Biology
Dr Mahul Chakraborty
University of California Irvine
Accurate characterization of genetic variation is essential for understanding phenotypic evolution. Typically, high throughput short reads are aligned to a reference genome to identify the single nucleotide polymorphisms (SNP) and small indels. However, large scale structural mutations (e.g. duplications, deletions, insertions, etc.) are often overlooked by short read based methods. Thus, although such structural variants (SVs) play pivotal roles in genome evolution and the genetic basis of diseases and adaptations, our perception of structural genetic variation is drastically limited by current methods. To overcome these limitations, we resequenced the founder strains of the Drosophila Synthetic Population Resources (www.flyrils.org ) using Pacific Biosciences long reads.

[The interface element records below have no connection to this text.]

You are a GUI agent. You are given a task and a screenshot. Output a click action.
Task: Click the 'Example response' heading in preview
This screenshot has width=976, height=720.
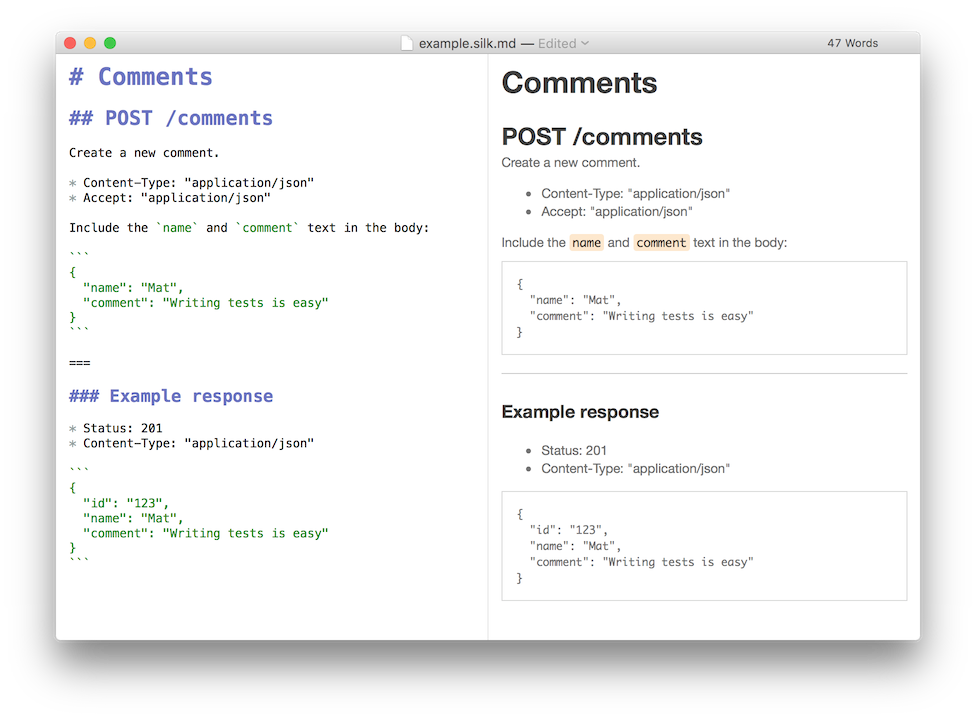[580, 412]
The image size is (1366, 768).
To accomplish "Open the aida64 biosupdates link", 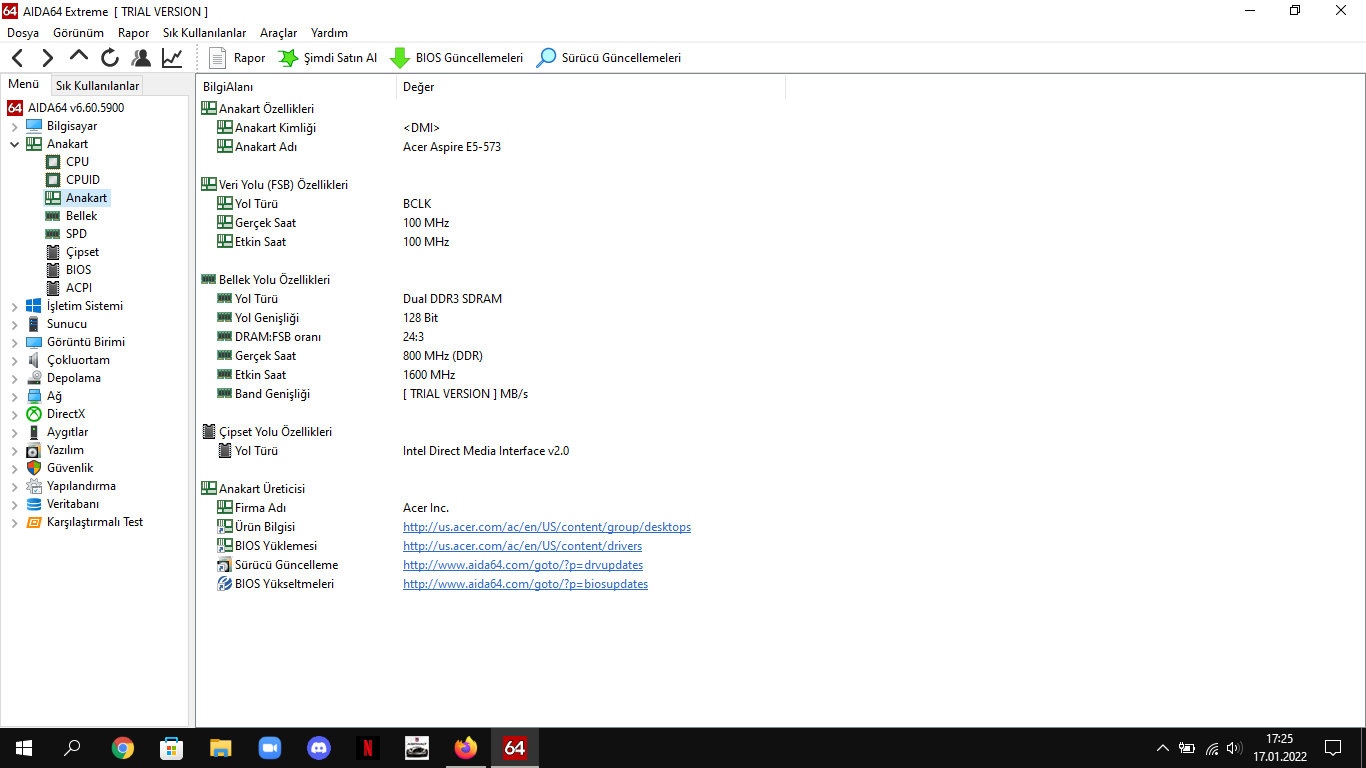I will pos(525,584).
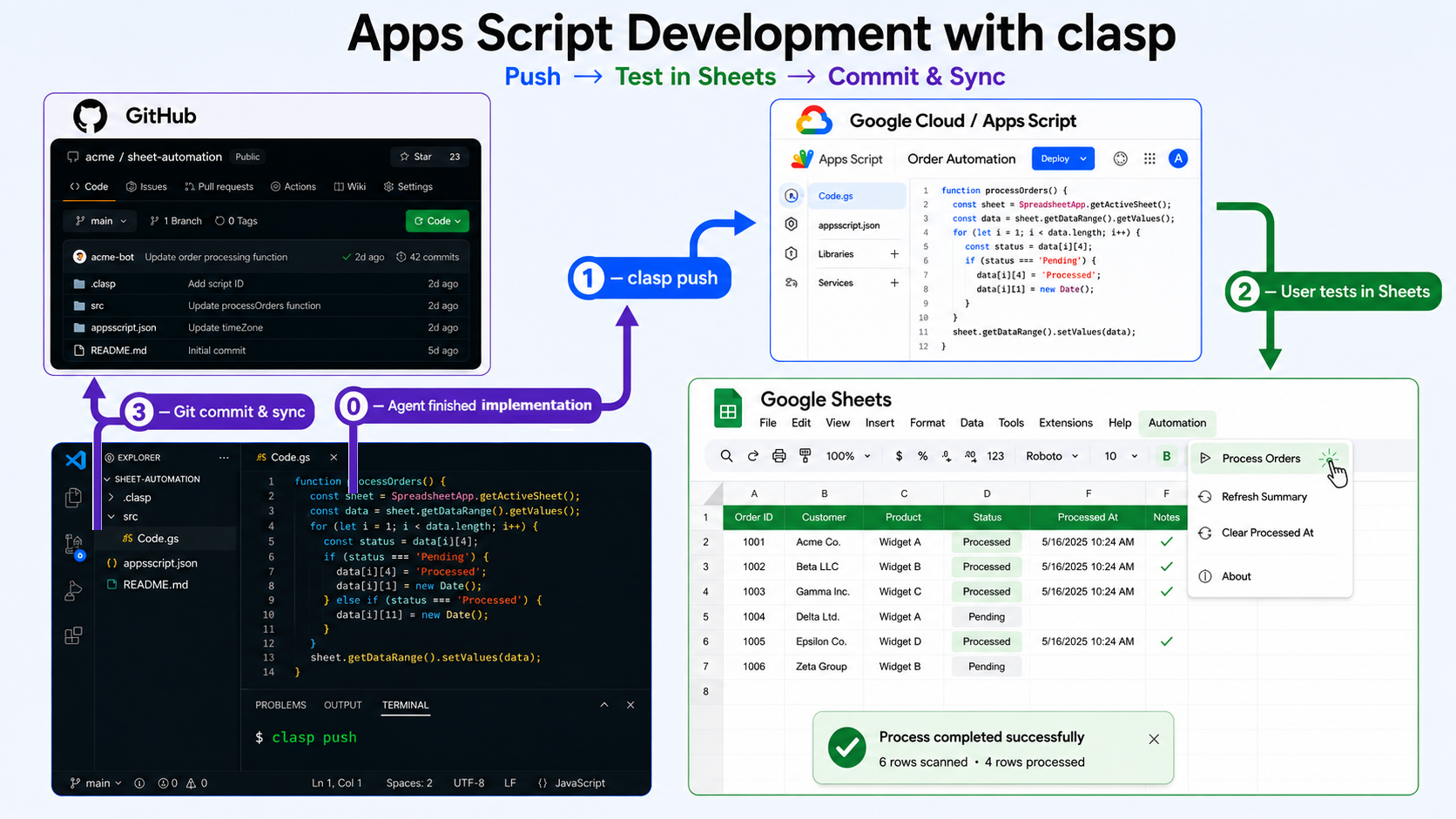Click the paint format icon in Sheets

[x=806, y=456]
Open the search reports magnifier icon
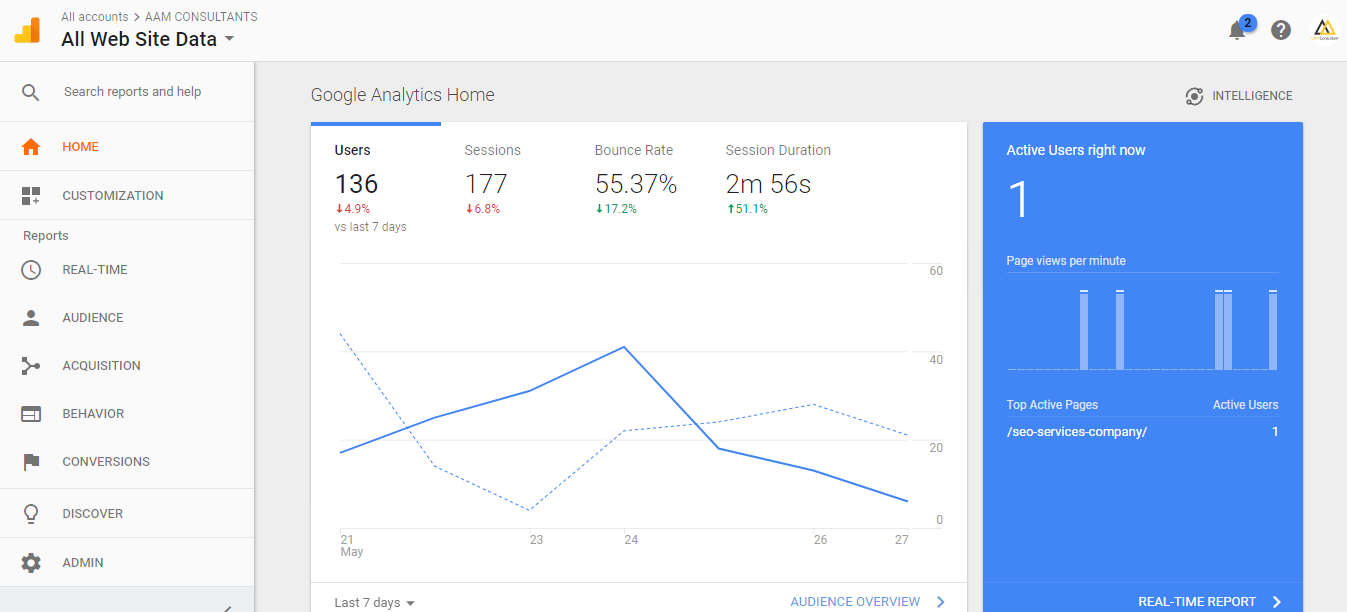 point(30,91)
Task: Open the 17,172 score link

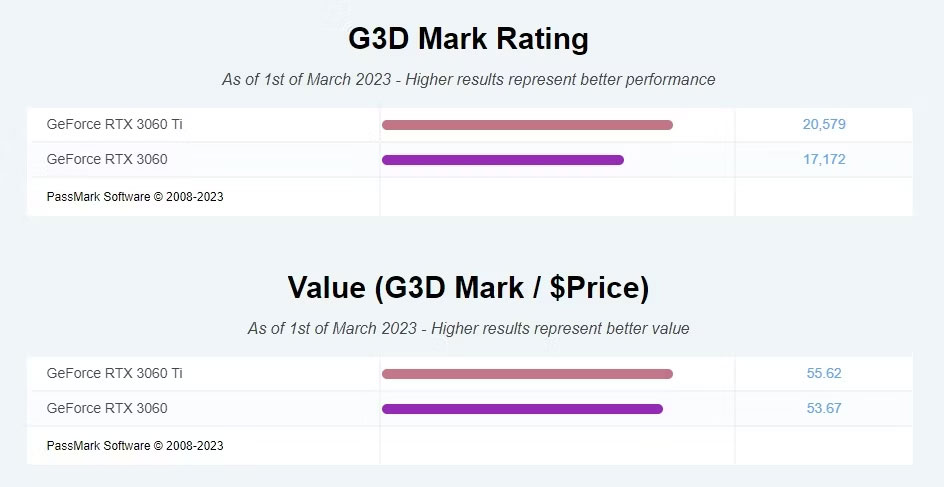Action: click(x=824, y=159)
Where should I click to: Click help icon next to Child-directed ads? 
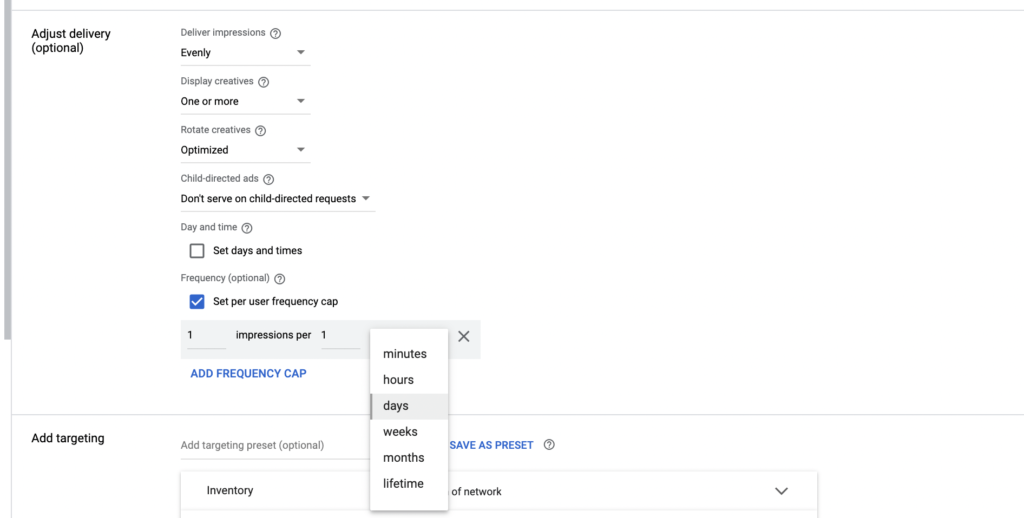268,180
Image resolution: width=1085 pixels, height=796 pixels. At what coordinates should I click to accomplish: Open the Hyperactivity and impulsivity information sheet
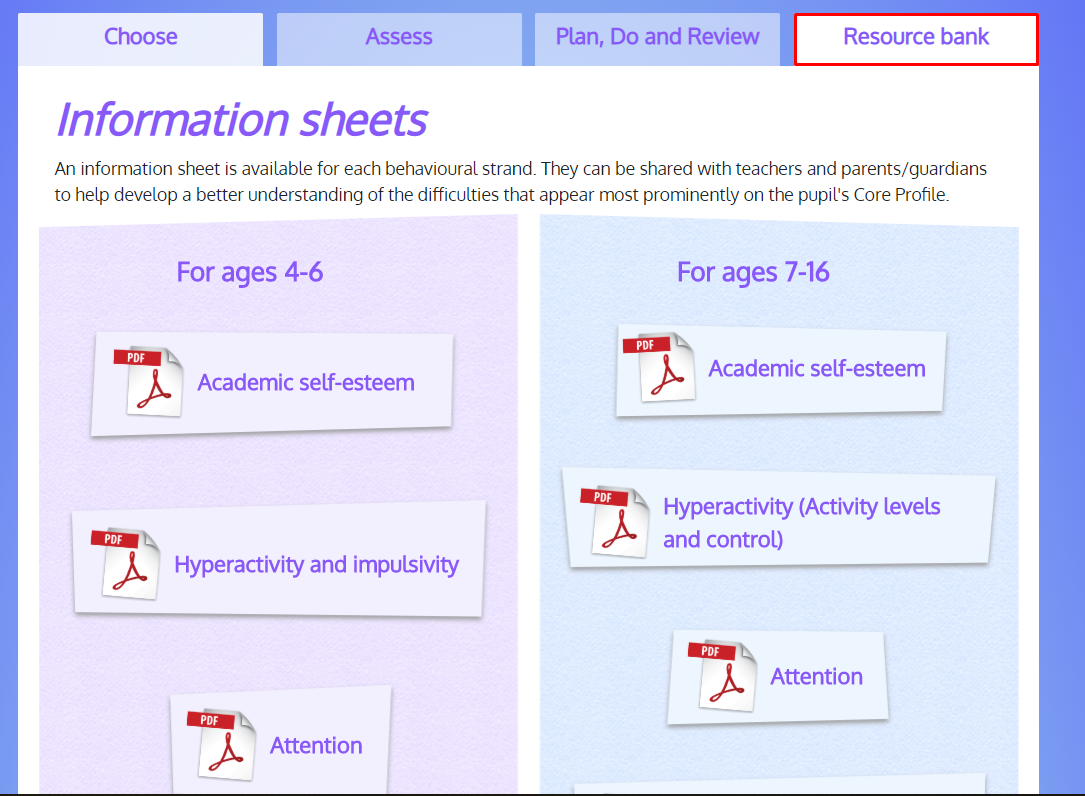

To shed light on the missing SVs, we constructed de novo assemblies for each of these strains. Notably, completeness and contiguity of the assemblies are comparable to or better thanthe current release of the reference strain, with the majority of the genome represented by contiguous sequences (contigs) measuring 20Mb or longer. Comparisons of these assemblies revealed ubiquitous duplicates, transposon insertions, and inversions, revealing the dynamic nature of genome structure. A large number of these SVs, which were previously unknown, contribute to extensive gene structure polymorphism, expression level variation, and phenotypic adaptations, several of which I describe in detail.